Like RFHV, RRV DNA sequences were evaluated by using the Applied Biosystems 7900 real-time PCR TaqMan platform. DNA samples from buffy coat and saliva were tested for the presence of the RRV DNA polymerase gene: forward primer, 5′ TTT AAC CGG CTA TAA CAT CTC AAA CTT 3′; reverse primer, 5′ CCG GTT TTT ATT TTT GTG TAT TCG T 3′; and probe, 5′ FAM– CGA TCT CCC GTA CCT AAT –MGB-NFQ 3′ labeled with the fluorescent reporter dye FAM and the nonfluorescent quencher MGB.5,42 Each 50-µL reaction contained 1 µL each of 20 µM forward primer, reverse primer, and probe; 25 µL TaqMan universal master mix (catalog no. 4304437, Applied Biosystems); 2 µL 1× TE buffer; and 20 µL template DNA (approximately 30 ng/µL). Thermocycling conditions consisted of 55 cycles of 50 °C for 2 min, 95 °C for 10 min, 95 °C for 15 s, and 60 °C for 1 min. This real-time PCR assay was standardized by using a plasmid containing the RRV polymerase gene diluted in a background of RRV-negative monkey DNA to generate a standard curve with an R2 value of 0.9972 (Figure 1 C). By using serial dilutions of the plasmid, the detection limit of the real-time PCR assay was determined to be between 10 and 100 copies in a 50-µL reaction. All DNA samples initially were run in duplicate for the detection of RRV polymerase gene.

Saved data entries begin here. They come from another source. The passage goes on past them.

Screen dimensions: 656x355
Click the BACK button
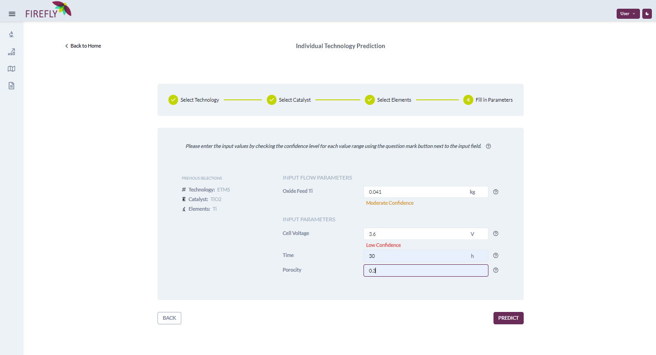click(169, 318)
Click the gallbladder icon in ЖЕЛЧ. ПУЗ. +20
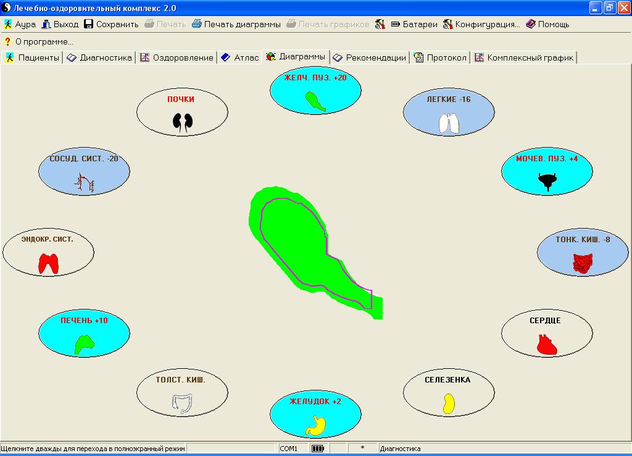 click(315, 101)
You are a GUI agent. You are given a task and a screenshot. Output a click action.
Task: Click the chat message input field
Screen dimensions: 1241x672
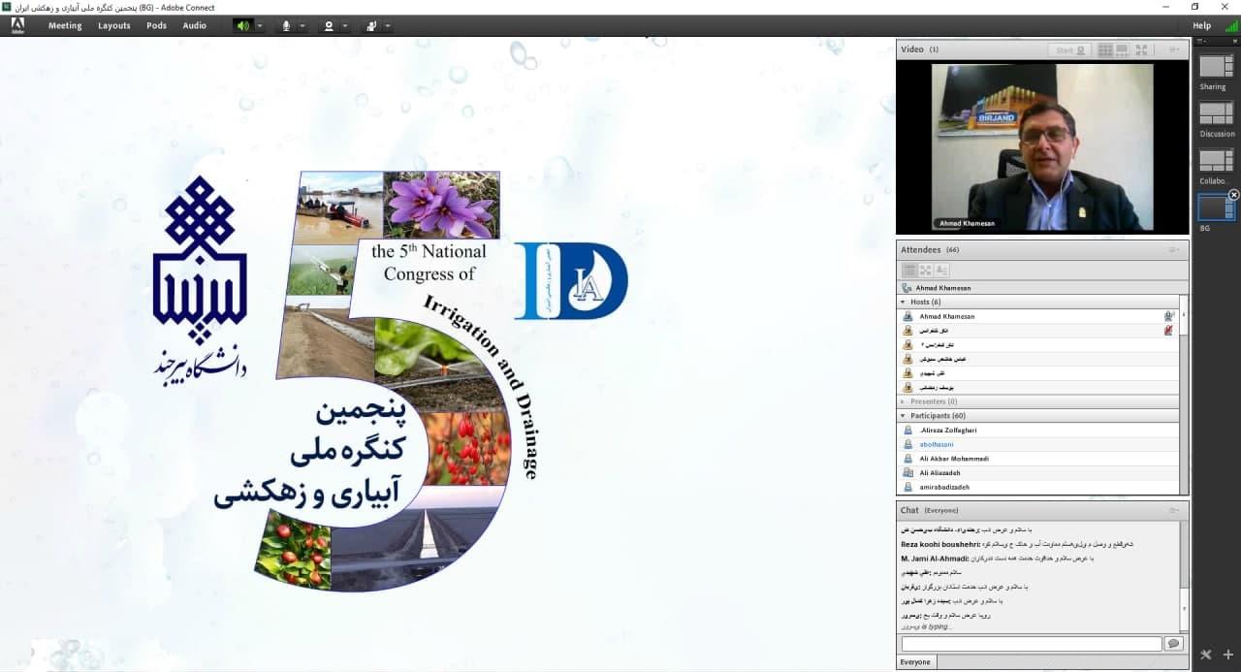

Samples with discrepant results between the initial 2 duplicate tests were repeated in duplicate. Samples were considered positive for RRV DNA if they tested positive on the initial 2 tests, samples that amplified once, twice, or 3 times in 4 tests were considered indeterminate, and samples that showed no amplification in duplicate were considered negative for RRV DNA.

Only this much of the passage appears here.